-- REQUIRED WORK --
Copy out each line in the listing below where the word "computer" appears.

RECORDS SUPPLIED below:

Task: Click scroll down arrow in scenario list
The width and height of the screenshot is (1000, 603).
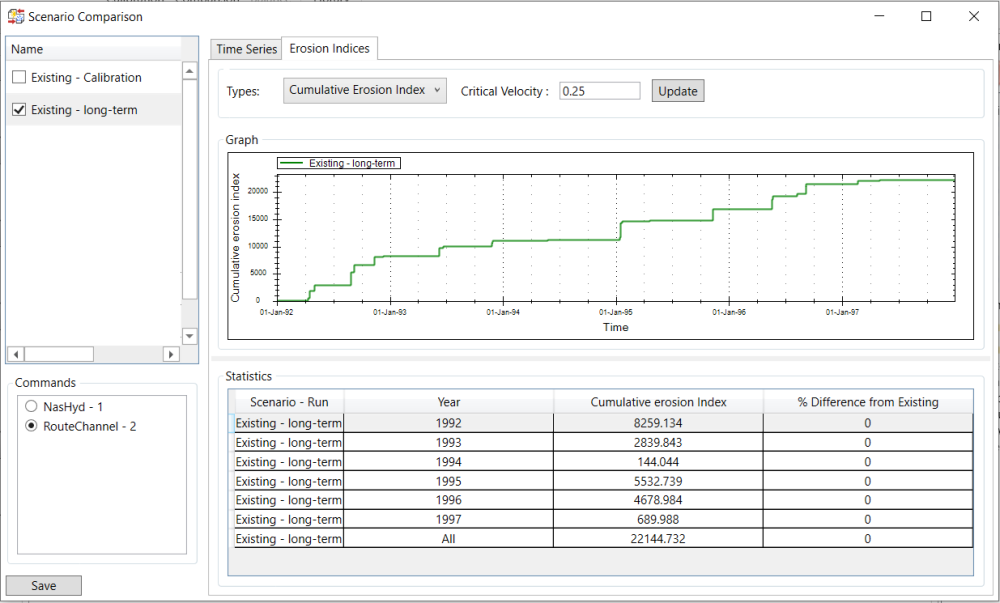Action: [190, 336]
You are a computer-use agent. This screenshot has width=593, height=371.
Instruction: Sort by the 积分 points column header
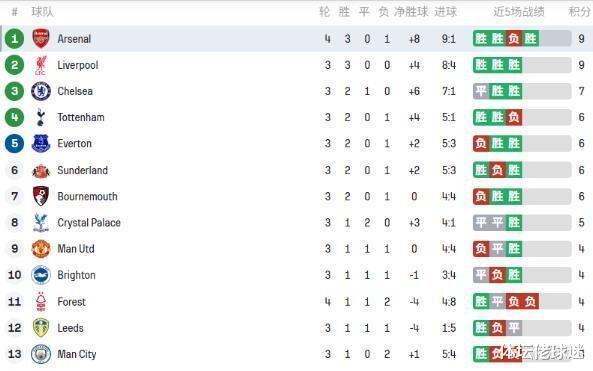[579, 12]
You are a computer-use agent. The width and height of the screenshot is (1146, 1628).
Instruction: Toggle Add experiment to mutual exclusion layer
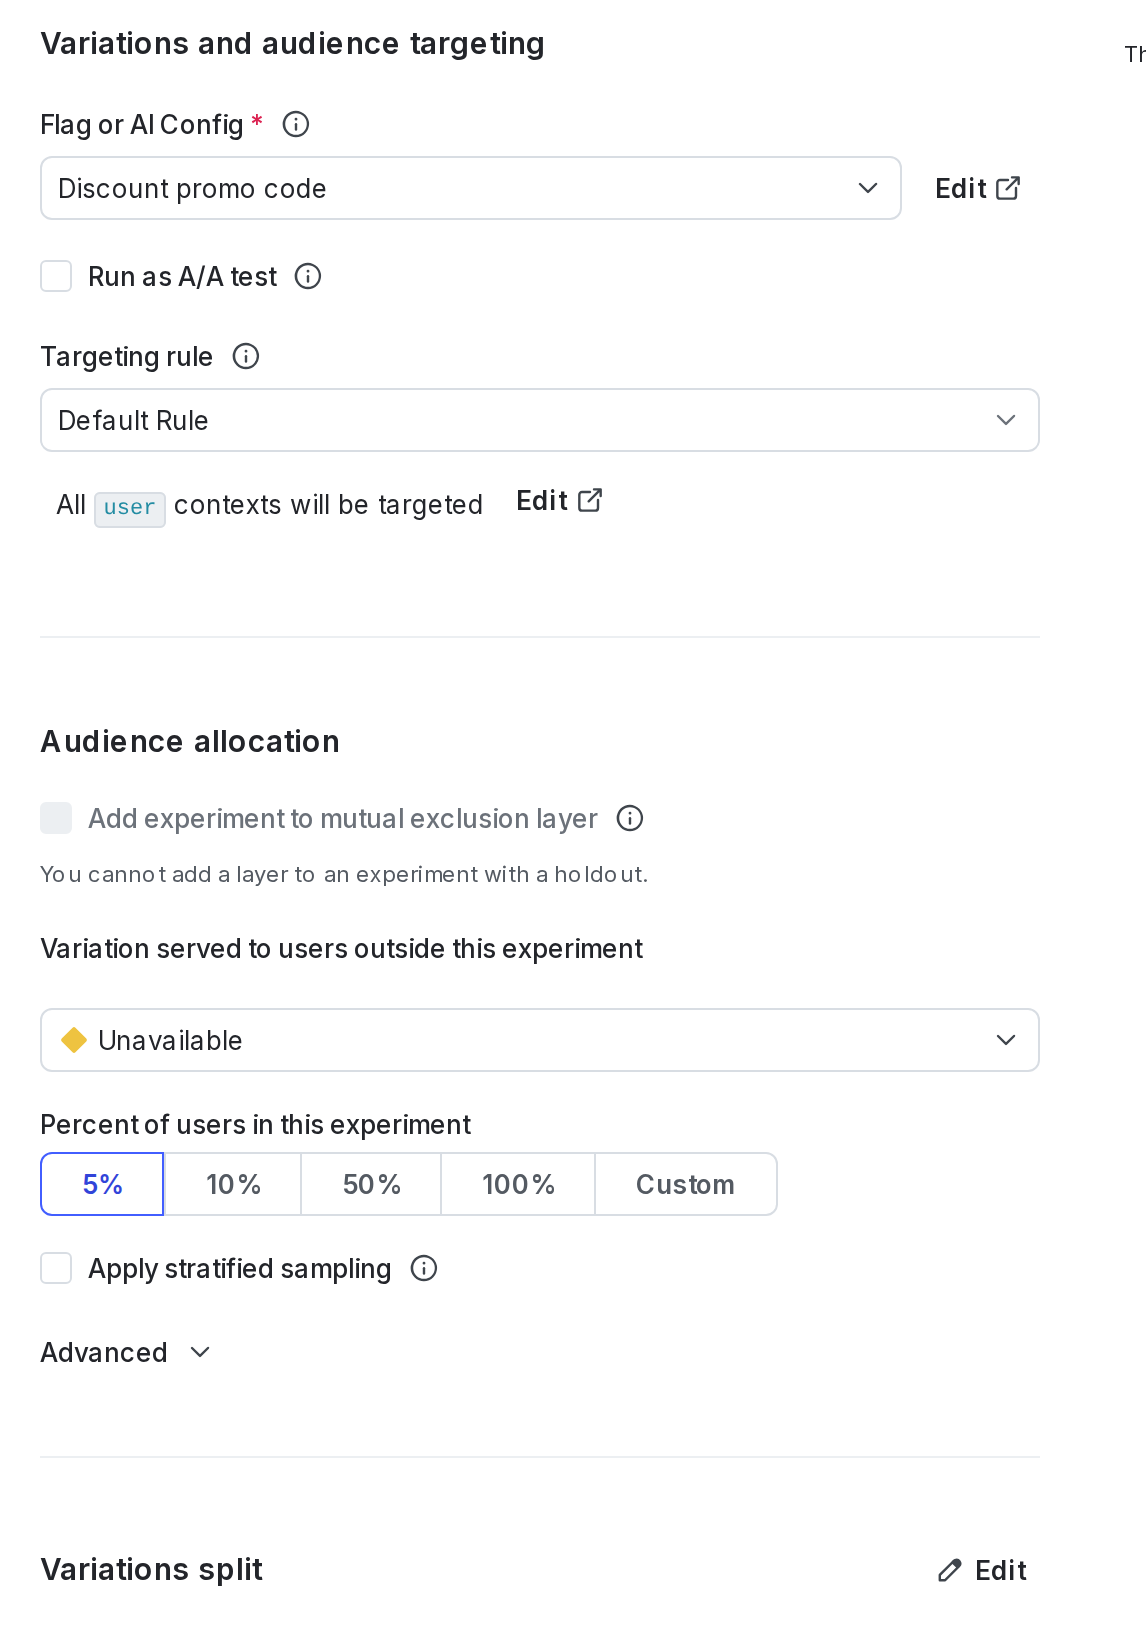tap(56, 819)
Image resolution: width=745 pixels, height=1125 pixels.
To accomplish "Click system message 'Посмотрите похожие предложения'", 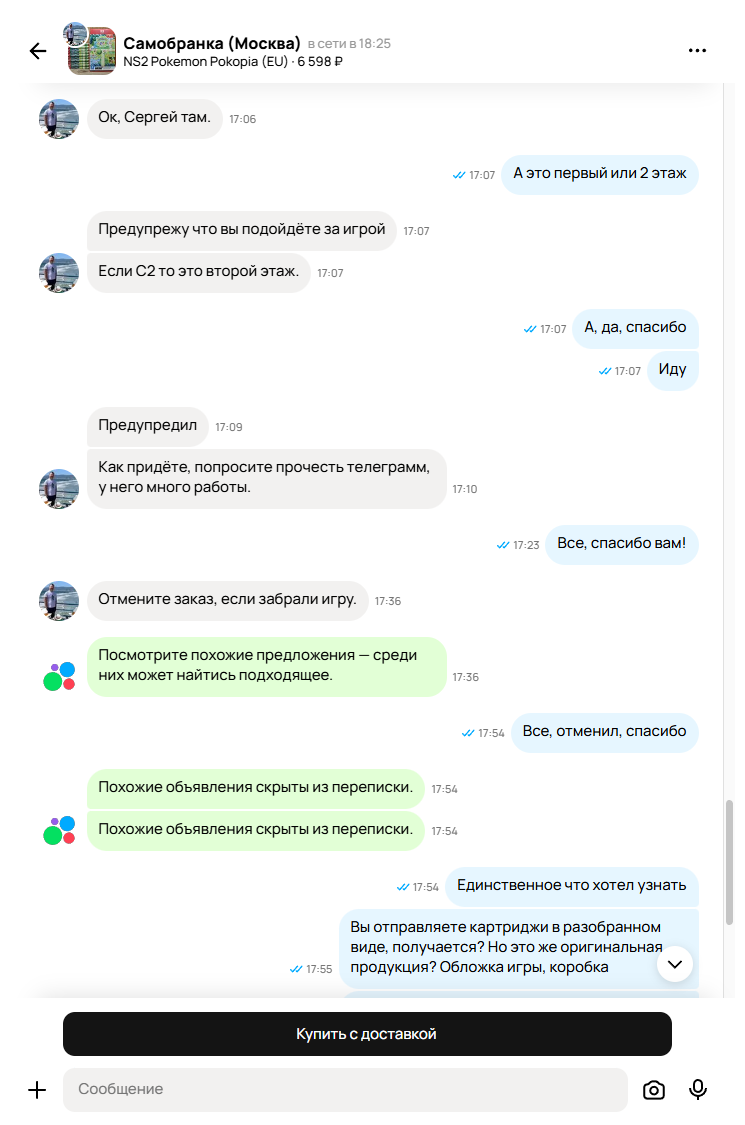I will [x=267, y=666].
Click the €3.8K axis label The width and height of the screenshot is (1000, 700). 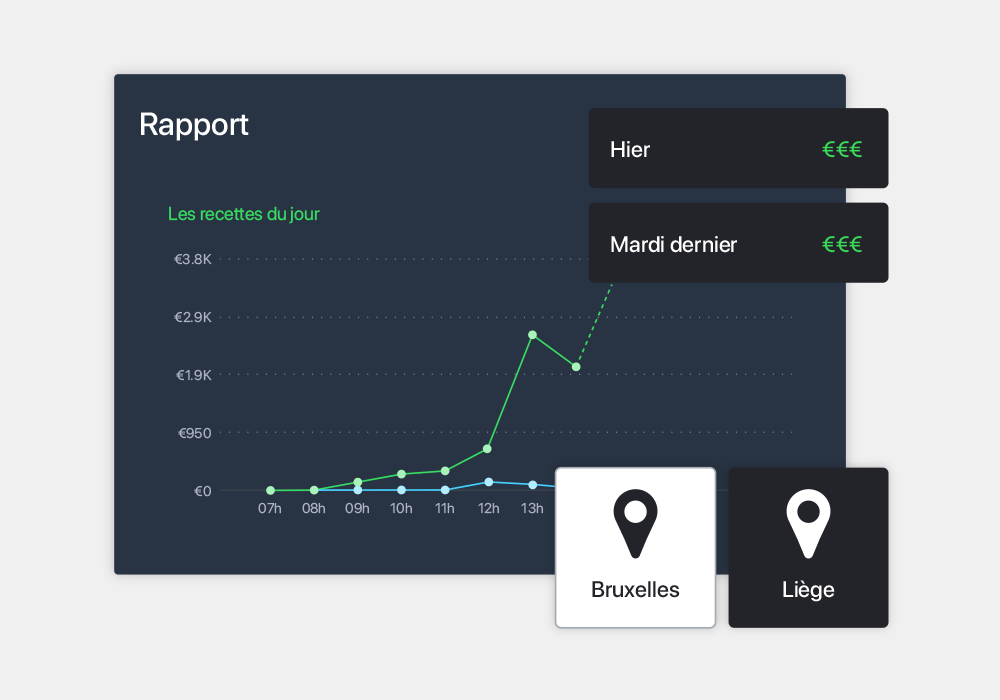[193, 259]
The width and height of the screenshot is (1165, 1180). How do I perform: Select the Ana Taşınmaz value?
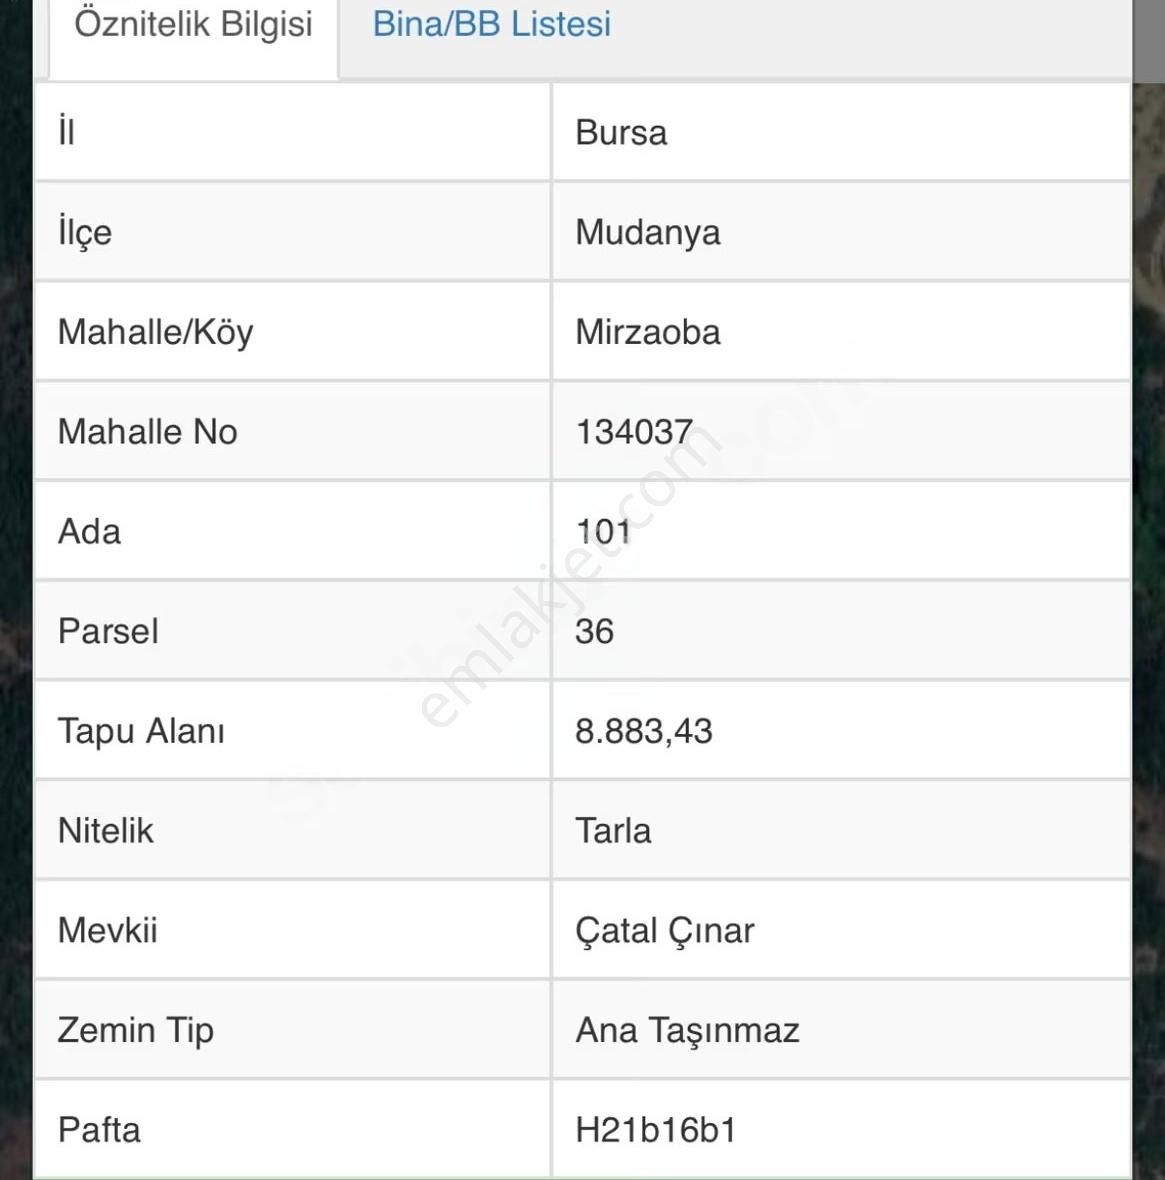coord(687,1030)
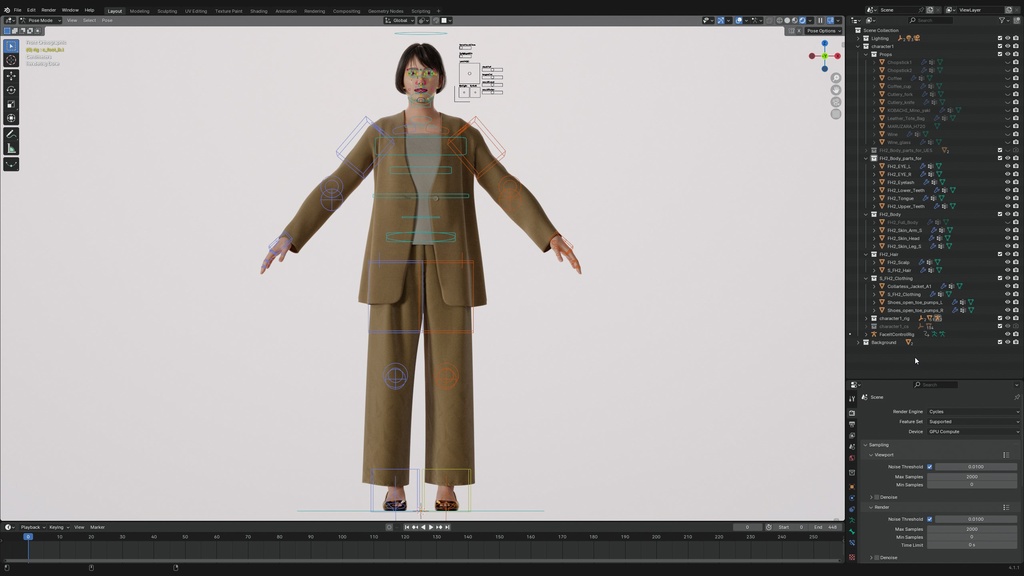Toggle Noise Threshold checkbox under Viewport sampling

click(x=929, y=466)
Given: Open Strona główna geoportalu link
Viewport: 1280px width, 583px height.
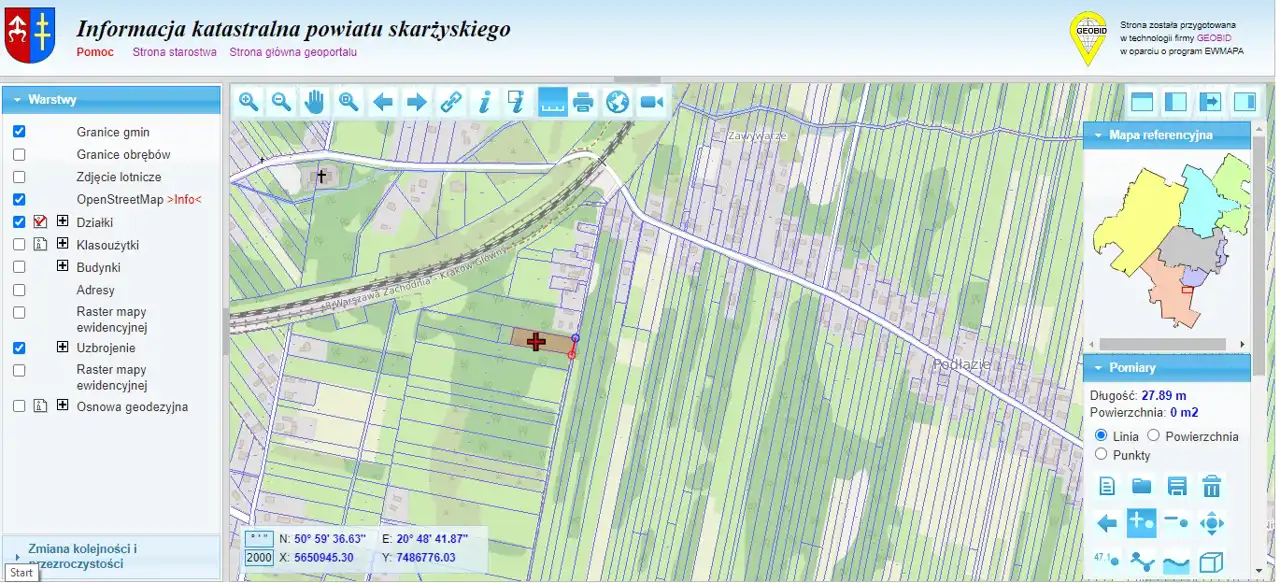Looking at the screenshot, I should (x=293, y=52).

End of RECORDS SUPPLIED.

-- SOLUTION TO THIS EXERCISE --
You are a computer-use agent. This screenshot has width=593, height=371.
You are a computer-use agent. The width and height of the screenshot is (1146, 1628).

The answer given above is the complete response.